Bob Fabre is a member of the Unitarian Universalist Church of Akron and on the Board of the Unitarian Universalist Christian Fellowship. Used with Permission.
At the recent General Assembly of Unitarian Universalists (UU), the Unitarian Universalist Christian Fellowship (UUCF), and many other religious-oriented groups, was denied independent affiliate status. In a response to an inquiry as to the ramifications of this decision, Pacific Southwest District Board member Tom Laughrey said, among other things: "the UUA is an association of congregations and that affiliations must serve congregational needs" and "Independant Affiliattion status gave [these groups] nothing to begin with [and] there was nothing to take away". UUCF Board member Peg Bartel then wrote the following letter to the Unitarian Universalist Association of Congregations Board. While the sentiments expressed therein are her own, many UUCF members feel the same, yours included.- Bob Fabre
I am writing in regard to the recent decision to deny the Unitarian Universalist Christian Fellowship independent affiliate status with the UUA...While I am not surprised, I am disappointed. From a practical point of view it will have little obvious impact on the UUCF. We will continue our activities. Any financial impact will be offset by members such as myself, who now find themselves a member of two faith families instead of one and will adjust my pledge to my local congregation accordingly. But this is not a practical issue—it is a matter of the heart, of how a faith community defines itself and what it sees as central to its faith. In that regard, I have been a little dismayed to read some of the responses made by some trustees in response to inquiries—pointing out that affiliation with the UUA meant nothing in practical terms except perhaps slots at GA. Of course this perspective misses the issue entirely. It is not about benefits, it is about being part of a larger whole—of belonging.
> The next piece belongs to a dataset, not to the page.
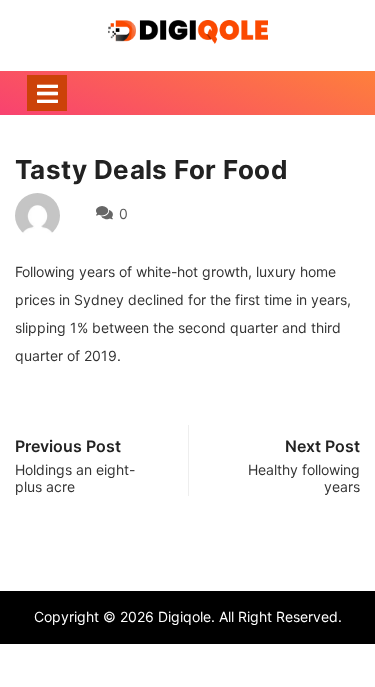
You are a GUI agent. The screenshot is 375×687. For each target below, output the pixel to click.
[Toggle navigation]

I understand that the UUA wants to focus on congregations. But what is the religious life of a congregation, if not the religious life of its members and friends? The roots of Unitarian Universalism draw deeply from many religious traditions. To have groups lose their status because they are following a particular path is indeed disheartening. These groups, not just the UCCF, are comprised of people who are deeply involved in their faith tradition as expressed in and through Unitarian Universalism. They are the stimulus in their congregations for small study groups, religious education and other activities that feed the religious life of the congregation.
I will always be a Unitarian Universalist. It is my preferred faith. A faith that dares to be free of doctrine and creed and yet remain faithful to the life of the spirit is powerful indeed. But this recent decision by the UUA reminds me of the luke-warmness of much of the UUA. The fear to be religious. The focus on tolerating each other as a goal rather than the glorious celebration of our differences. The mush of commonality rather than the beauty of the mosaic. No—this decision by the UUA has no practical implication for the UUCF, but it reveals a great deal about how the leadership of the UUA views the religious life of the congregations and their members. That is what is truly disheartening.